L’email des distributeurs Koch Media est formel : il est interdit de spoiler quoi que ce soit des événements situés après le 24 décembre… ou alors, de préciser qu’il s’agit d’un spoiler avec des petits crochets. Sauf que chez Gamingway, un peu comme tout le monde, on est trop gentils pour vous gâcher la surprise de la découverte de ce nouveau chapitre qu’on peut aisément qualifier d’exceptionnel. L’histoire, dont les graines sont plantées dès l’introduction, grandit doucement pour exploser en un moment d’un rare impact émotionnel. Mérite-t-il de revivre les cinquante heures qui le précèdent ? Très probablement. Ça dépend honnêtement de votre attachement à Persona 5. Une chose est sûre, pour la première fois dans une mise à jour de la série, tout refaire en vaut vraiment la chandelle.

DONNÉES FOURNIES.

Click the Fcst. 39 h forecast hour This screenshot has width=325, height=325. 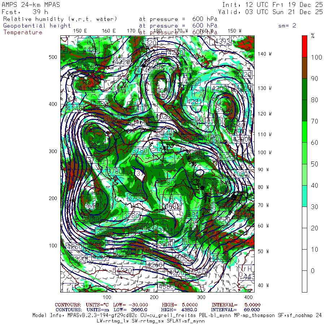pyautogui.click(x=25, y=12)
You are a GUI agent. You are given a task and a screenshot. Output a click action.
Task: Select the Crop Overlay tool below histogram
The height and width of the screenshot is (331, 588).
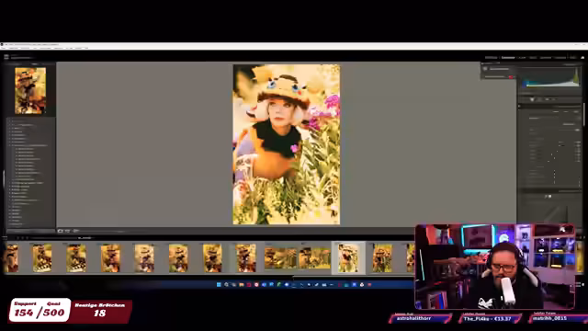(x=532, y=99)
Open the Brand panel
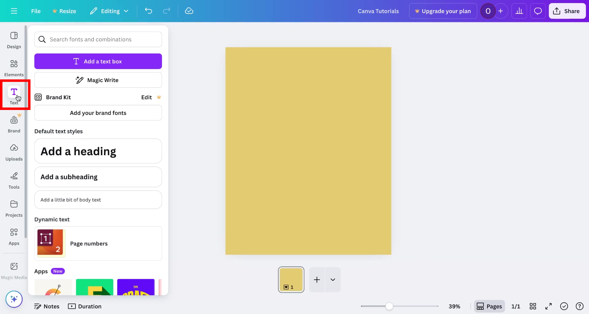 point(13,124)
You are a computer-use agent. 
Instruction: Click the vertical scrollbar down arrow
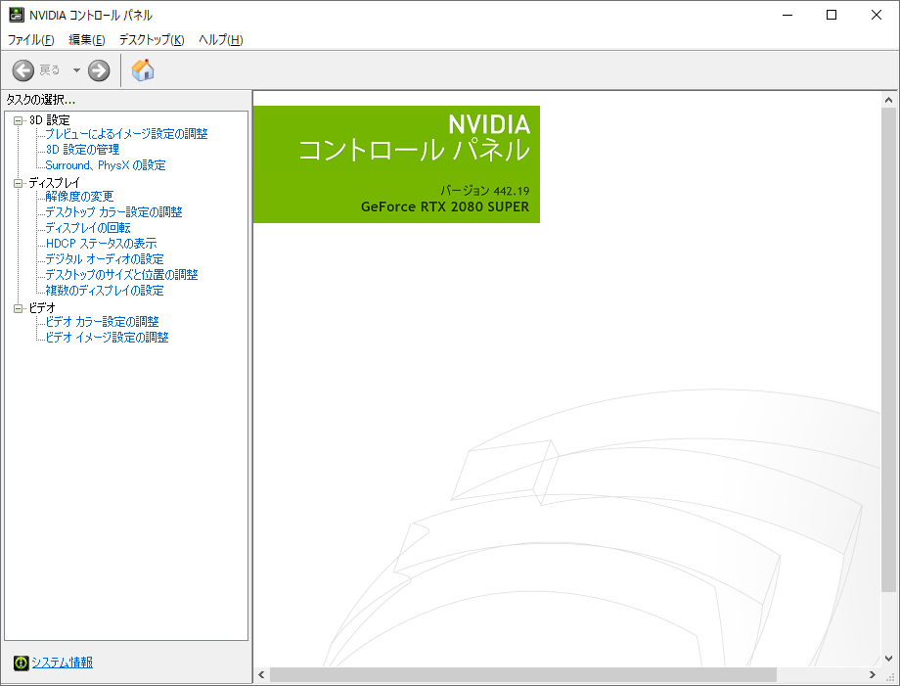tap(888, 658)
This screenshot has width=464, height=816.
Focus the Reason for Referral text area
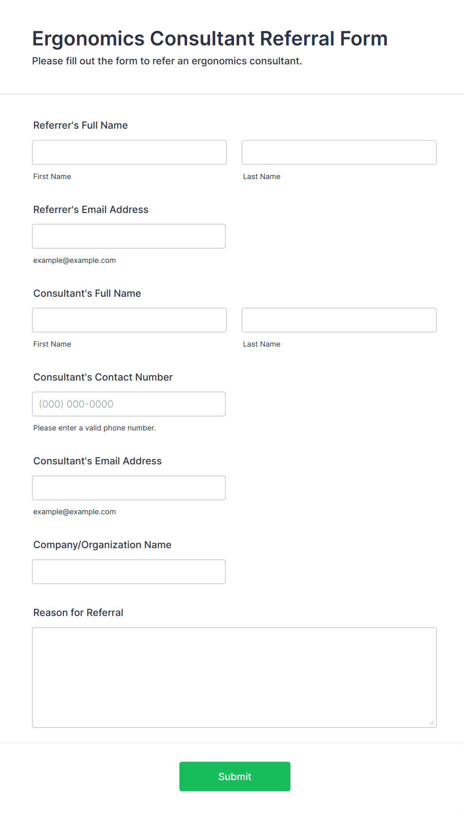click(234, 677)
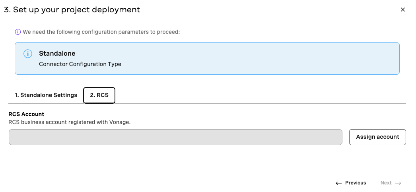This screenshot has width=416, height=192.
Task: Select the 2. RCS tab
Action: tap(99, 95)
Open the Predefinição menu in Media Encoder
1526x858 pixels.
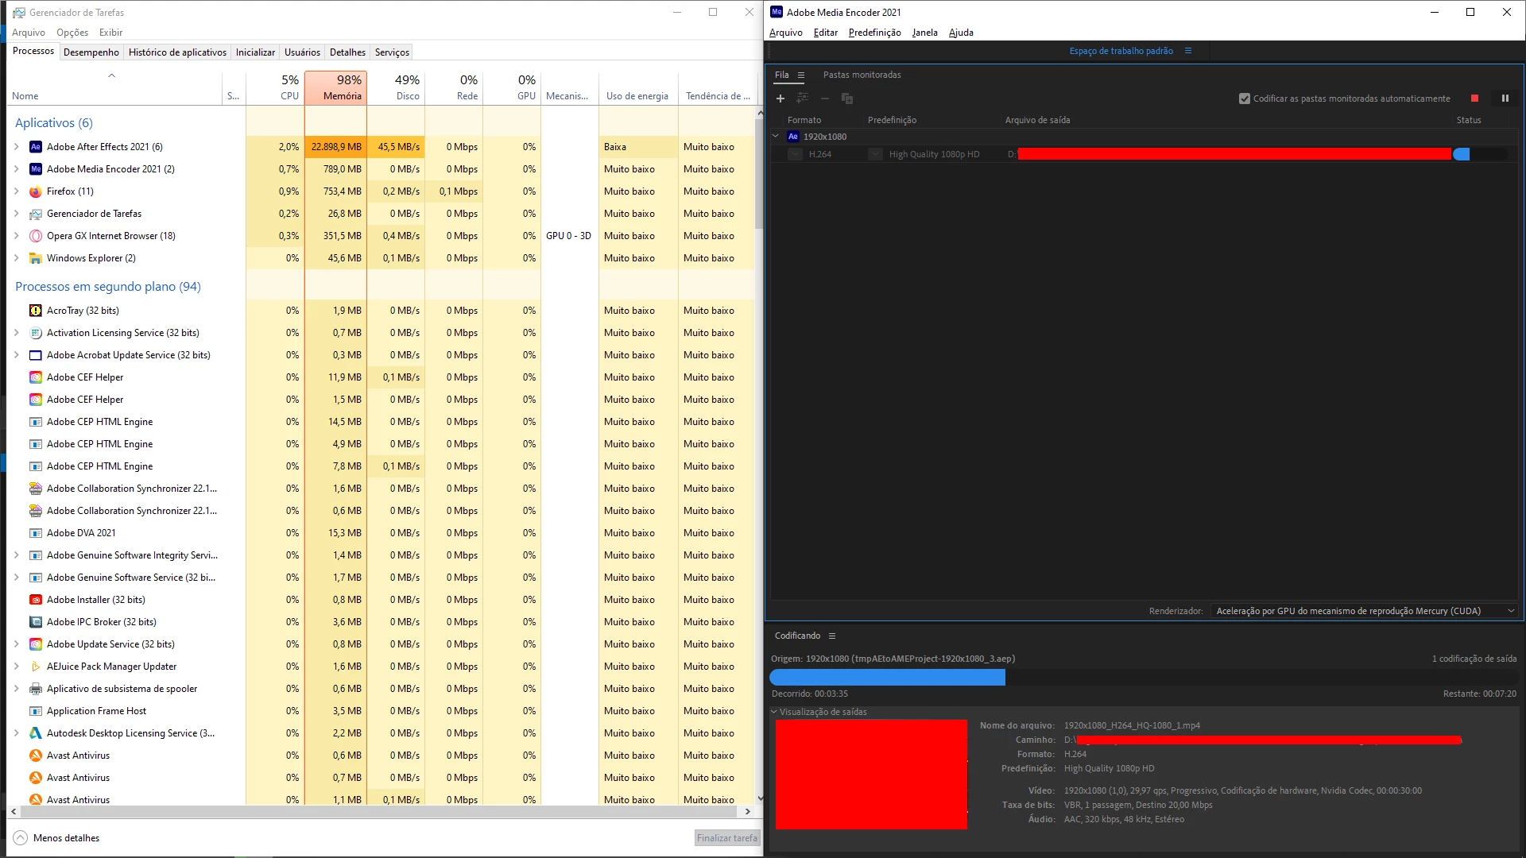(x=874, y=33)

CONSIGNE 1.
Répondez à ces questions sur l'extrait :
(a) De quels distributeurs provient l'email mentionné au début ?
(b) Après quelle date se situent les événements qu'il est interdit de spoiler ?
(c) Combien d'heures précèdent le nouveau chapitre ?
CONSIGNE 2. Dans les lignes des données fournies, pouvez-vous recopier à l'identique celles qui vont de la ligne contenant « You are a GUI » jusqu'à celle contenant « point(13,124) », ces deux lignes comprises ? Laissez les images de côté dans votre réponse.

RÉPONSE COMPLÈTE 1.
(a) De Koch Media.
(b) Après le 24 décembre.
(c) Cinquante heures.

RÉPONSE COMPLÈTE 2.
You are a GUI agent. You are given a task and a screenshot. Output a click action.
Task: Select the Crop Overlay tool below histogram
The height and width of the screenshot is (331, 588).
(x=532, y=99)
Open the Brand panel
 point(13,124)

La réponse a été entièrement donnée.